#### AVAILABLE DATA
((

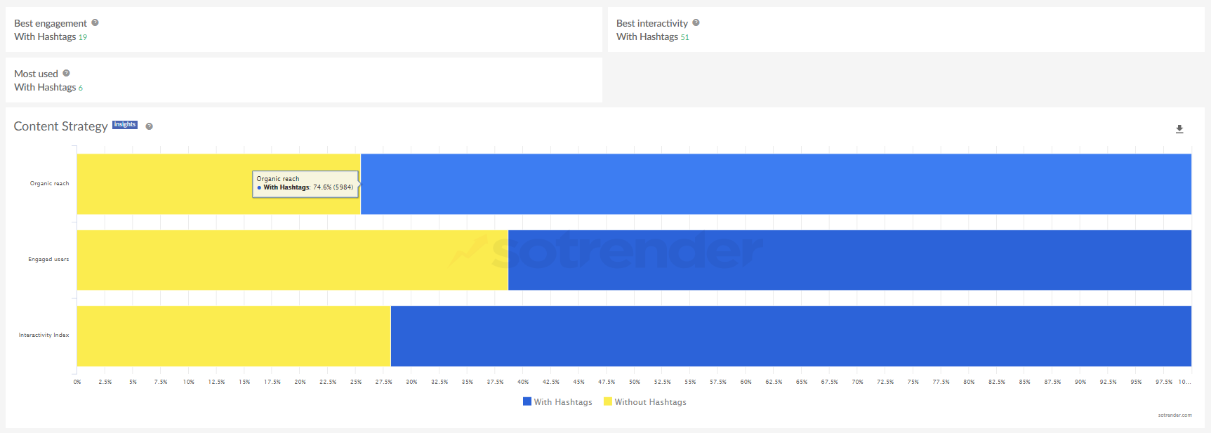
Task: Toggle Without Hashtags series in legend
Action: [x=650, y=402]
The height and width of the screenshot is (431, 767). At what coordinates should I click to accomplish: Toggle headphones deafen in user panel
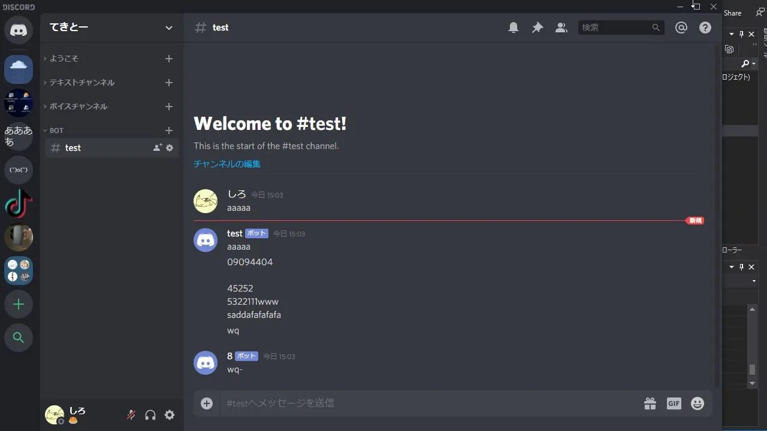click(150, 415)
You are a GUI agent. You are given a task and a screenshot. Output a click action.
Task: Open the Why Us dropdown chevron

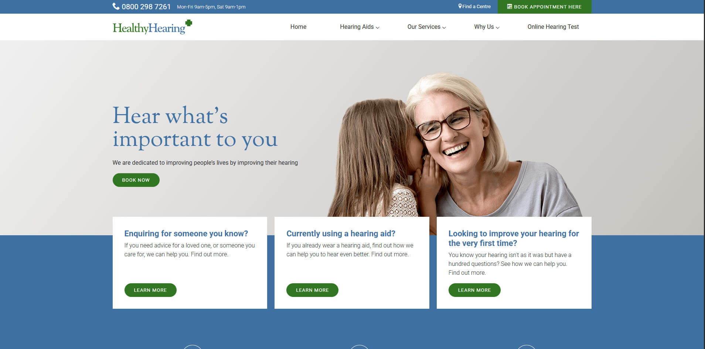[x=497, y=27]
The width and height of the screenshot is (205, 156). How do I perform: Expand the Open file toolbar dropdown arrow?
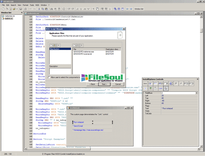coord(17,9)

))
((

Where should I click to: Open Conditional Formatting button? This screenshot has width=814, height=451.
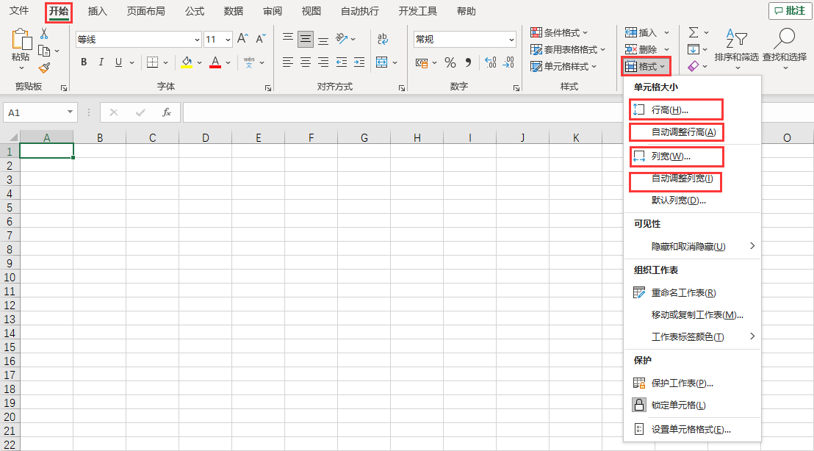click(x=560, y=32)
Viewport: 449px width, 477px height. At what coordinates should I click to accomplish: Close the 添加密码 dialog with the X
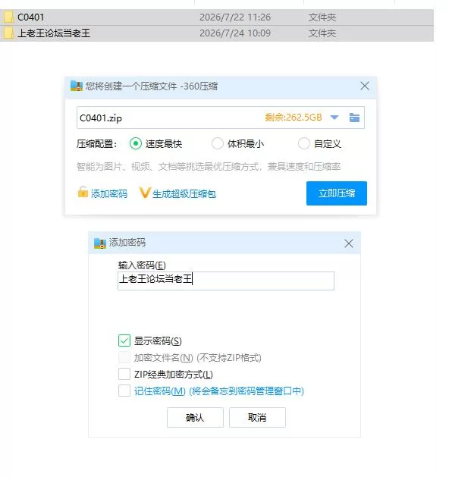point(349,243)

))
((

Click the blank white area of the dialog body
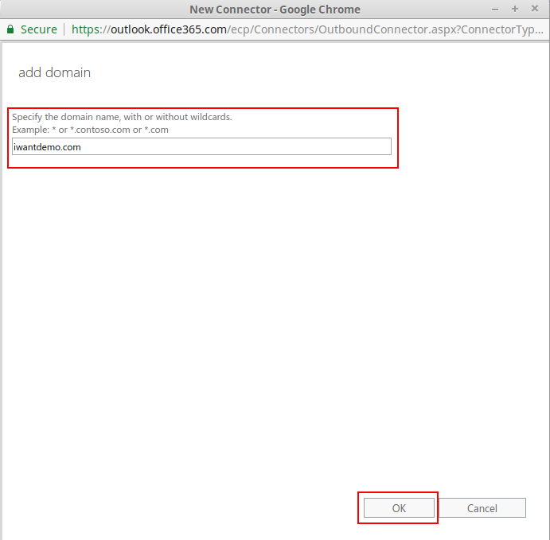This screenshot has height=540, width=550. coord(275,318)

))

#### TASK DESCRIPTION
Look above for the line containing "The height and" and the line containing "You are a GUI", then reproduce both and everything between them exactly, pictures omitted.

#### SOLVED PROBLEM
The height and width of the screenshot is (431, 767). At what coordinates should I click to accomplish: Toggle headphones deafen in user panel
click(150, 415)
You are a GUI agent. You are given a task and a screenshot. Output a click action.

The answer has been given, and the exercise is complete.